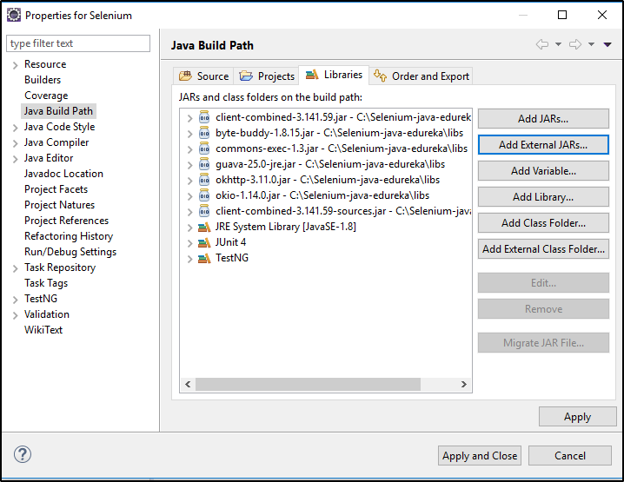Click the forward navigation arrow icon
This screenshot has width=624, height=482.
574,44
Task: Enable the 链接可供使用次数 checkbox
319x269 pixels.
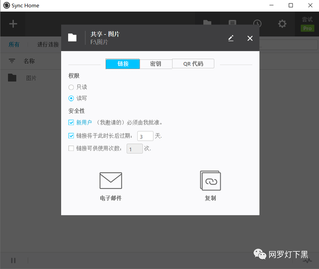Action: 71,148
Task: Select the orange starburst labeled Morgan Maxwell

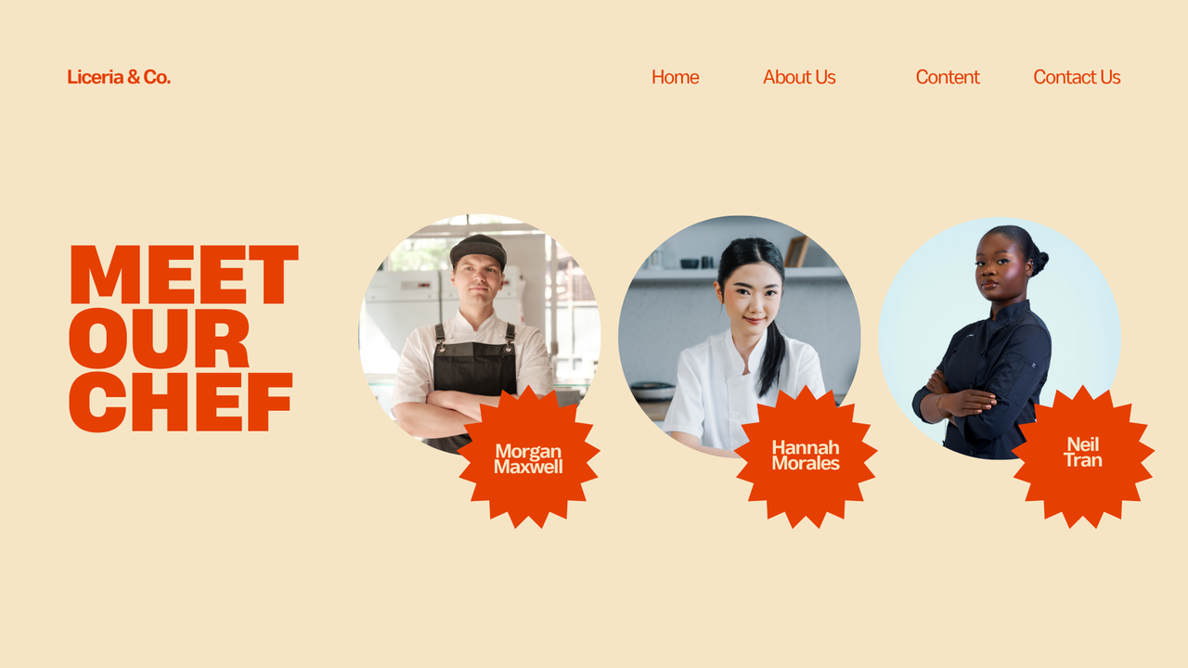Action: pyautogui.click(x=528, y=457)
========
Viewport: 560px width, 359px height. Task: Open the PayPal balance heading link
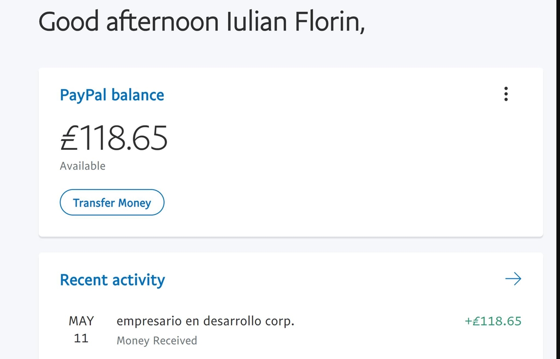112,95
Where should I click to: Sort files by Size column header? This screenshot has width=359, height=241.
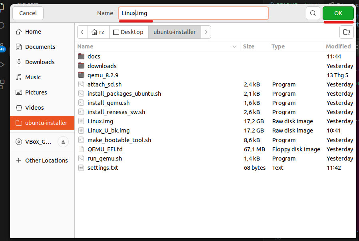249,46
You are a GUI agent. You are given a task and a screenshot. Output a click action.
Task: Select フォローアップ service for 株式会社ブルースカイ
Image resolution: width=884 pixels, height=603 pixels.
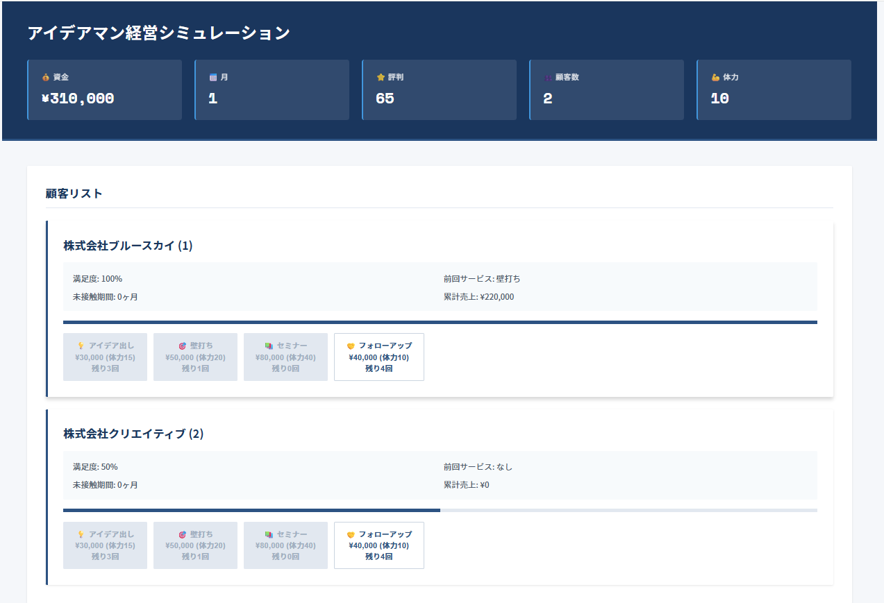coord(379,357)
========
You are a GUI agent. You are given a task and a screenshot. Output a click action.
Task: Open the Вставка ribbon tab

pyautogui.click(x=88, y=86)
========
■ REQUIRED ACTION ■
Using the material above, transcribe exactly the lines from the one holding "Viewport: 560px width, 359px" to the one holding "Task: Select フォローアップ service for 株式会社ブルースカイ", both ends kept. Do not carry over any pictures.

■ ANSWER BELOW ■
Viewport: 560px width, 359px height. Task: Open the PayPal balance heading link
112,95
Where should I click to: Sort files by Size column header? This screenshot has width=359, height=241.
249,46
You are a GUI agent. You are given a task and a screenshot. Output a click action.
Task: Select フォローアップ service for 株式会社ブルースカイ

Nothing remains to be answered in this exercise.